Our culture is majoritively visual and has been for some time. We need only look at the nature of ads over the past century; text recedes as imagery assumes the foreground in most instances.
Whether the Lens technologies are an end in themselves or just a stage in the development of visual search, we can’t be sure. There may be entirely new technologies that sit outside smartphones in the future, but image recognition will still be central.
I would still encourage all marketers to embrace a trend that only looks likely to gather pace.
Visual search is still quite an abstract concept for most of us, so is there anything practical that marketers and SEOs can do to prepare for it? Is it possible to optimize for visual search just yet? If marketers want to try and keep ahead of the visual search curve, what would be the best way to do that?
Any time we are dealing with search, there will be a lot of theory and practice that can help anyone get better results. We just don’t have the shortcuts we used to.
When it comes to visual search, I would recommend:
- Read blogs like Pinterest engineering. It can seem as though these things work magically, but there is a clear methodology behind visual search
- Organize your presence across Instagram, Google, Pinterest. Visual search engines use these as hints to understand what each image contains.
- Follow the traditional image search best practices.

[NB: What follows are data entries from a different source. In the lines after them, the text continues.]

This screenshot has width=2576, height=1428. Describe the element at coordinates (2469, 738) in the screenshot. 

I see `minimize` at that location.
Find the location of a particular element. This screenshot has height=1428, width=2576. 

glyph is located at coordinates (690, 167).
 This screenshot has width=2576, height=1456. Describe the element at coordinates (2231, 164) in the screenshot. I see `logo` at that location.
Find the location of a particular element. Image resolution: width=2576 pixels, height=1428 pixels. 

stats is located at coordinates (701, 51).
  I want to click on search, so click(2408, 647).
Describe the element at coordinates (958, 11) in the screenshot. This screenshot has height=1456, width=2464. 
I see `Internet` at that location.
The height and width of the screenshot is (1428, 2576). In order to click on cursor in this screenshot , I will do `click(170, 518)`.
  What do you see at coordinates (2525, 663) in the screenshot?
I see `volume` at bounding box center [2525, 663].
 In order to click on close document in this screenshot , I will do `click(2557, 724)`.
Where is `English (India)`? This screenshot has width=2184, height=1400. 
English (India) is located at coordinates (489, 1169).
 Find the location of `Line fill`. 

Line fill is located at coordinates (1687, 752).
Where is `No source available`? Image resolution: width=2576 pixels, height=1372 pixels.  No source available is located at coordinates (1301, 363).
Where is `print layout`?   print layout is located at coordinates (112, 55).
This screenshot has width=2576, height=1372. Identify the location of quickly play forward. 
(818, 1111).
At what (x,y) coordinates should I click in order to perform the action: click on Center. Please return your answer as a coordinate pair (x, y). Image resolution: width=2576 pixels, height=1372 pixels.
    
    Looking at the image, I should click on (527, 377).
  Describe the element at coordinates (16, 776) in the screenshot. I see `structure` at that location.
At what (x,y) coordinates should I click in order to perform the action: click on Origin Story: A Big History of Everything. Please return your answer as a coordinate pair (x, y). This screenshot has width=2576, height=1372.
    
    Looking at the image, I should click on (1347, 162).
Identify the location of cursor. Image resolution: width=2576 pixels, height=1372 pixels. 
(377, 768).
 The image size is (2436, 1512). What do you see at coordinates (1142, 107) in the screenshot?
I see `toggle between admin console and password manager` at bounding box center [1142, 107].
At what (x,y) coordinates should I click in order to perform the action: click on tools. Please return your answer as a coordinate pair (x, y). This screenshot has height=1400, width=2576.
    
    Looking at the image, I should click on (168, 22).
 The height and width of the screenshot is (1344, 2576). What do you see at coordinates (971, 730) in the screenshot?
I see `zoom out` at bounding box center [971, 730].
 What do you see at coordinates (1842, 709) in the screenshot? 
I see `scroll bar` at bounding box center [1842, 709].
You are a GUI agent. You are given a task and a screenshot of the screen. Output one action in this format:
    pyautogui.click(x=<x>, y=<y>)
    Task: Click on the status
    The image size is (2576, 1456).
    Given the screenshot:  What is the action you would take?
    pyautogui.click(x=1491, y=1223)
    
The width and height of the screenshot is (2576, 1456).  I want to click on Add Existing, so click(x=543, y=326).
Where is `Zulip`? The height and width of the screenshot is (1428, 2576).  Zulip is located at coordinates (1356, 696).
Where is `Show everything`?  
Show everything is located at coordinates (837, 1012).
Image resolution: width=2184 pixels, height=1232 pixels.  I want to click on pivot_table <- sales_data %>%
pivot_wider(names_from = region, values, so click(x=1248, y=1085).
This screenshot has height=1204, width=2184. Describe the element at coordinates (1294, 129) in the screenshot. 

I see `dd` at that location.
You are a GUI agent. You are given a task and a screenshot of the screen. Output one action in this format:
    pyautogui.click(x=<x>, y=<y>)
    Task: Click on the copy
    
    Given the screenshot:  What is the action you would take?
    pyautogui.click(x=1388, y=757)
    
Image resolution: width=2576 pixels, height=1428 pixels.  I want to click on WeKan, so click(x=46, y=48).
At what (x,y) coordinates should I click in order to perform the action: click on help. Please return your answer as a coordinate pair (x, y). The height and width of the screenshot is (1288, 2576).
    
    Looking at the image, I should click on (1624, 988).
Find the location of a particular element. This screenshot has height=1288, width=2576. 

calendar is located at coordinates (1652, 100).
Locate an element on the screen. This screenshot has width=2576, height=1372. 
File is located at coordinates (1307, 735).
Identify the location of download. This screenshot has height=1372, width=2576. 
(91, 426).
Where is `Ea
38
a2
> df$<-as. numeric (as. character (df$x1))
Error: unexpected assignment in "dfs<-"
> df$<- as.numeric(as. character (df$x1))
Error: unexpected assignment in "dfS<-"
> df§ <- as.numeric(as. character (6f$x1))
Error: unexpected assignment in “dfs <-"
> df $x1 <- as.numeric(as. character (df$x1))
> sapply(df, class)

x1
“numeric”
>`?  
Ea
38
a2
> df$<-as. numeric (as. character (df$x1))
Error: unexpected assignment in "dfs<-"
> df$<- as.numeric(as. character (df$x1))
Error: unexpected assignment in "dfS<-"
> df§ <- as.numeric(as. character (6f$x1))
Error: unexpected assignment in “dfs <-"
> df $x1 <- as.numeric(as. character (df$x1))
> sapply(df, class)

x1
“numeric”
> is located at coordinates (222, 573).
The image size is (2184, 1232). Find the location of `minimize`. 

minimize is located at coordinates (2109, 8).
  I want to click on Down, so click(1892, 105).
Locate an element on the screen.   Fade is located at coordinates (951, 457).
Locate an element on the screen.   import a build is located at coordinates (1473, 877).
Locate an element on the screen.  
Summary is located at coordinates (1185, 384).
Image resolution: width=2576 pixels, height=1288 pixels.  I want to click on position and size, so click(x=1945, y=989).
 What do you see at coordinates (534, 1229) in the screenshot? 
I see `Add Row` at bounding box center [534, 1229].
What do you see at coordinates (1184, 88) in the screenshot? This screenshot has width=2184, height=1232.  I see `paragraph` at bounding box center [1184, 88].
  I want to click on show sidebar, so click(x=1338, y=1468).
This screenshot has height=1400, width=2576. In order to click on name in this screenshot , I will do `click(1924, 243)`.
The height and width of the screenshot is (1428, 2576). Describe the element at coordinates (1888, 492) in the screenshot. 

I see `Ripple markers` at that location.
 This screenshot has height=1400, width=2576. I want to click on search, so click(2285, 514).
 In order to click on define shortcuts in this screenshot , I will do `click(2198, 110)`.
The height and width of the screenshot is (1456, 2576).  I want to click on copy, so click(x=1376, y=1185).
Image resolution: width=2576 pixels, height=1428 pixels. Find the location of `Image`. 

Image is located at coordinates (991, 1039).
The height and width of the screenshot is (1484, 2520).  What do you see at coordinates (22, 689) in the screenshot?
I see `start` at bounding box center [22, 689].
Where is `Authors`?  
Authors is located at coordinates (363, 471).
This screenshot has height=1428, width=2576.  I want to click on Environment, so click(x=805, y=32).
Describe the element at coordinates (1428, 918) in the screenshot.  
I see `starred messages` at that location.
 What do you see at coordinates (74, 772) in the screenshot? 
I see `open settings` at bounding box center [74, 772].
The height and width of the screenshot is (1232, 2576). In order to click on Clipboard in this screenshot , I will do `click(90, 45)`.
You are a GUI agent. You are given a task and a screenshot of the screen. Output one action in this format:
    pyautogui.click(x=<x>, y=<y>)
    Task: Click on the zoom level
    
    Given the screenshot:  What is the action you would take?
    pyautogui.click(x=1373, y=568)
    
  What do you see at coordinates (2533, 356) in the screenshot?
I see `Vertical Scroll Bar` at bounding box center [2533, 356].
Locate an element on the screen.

- Analyze your own results. Look at how your images perform and try new colors, new themes. Results will be evermore personalized, so there isn’t a blanket right or wrong
- Consider how your shoppable images might surface. You either want to be the item people search for or the logical next step from there. Look at your influencer engagements and those of your competitors to see what tends to show up
- Engage directly with creative teams. Search remains a data-intensive industry and always will be, but this strength is now merging with the more creative aspects. Search marketers need to be working with social media and brand to make the most of visual search
- Make it easy to isolate and identify items within your pictures. Visual search engines have a really tough job on their hands; don’t make it harder for them
- Use a consistent theme and, if you use stock imagery, adapt it a bit. Otherwise, the image will be recognized based on the millions of other times it has appeared
- Think about how to optimize your brick-and-mortar presence. If people use products as the stimulus for a search, what information will they want to know? Price, product information, similar items, and so on. Then ensure that you are optimized for these. Use structured data to make it easy for a search engine to surface this information. In fact, if there’s one thing to focus on for visual search right now, it is structured data.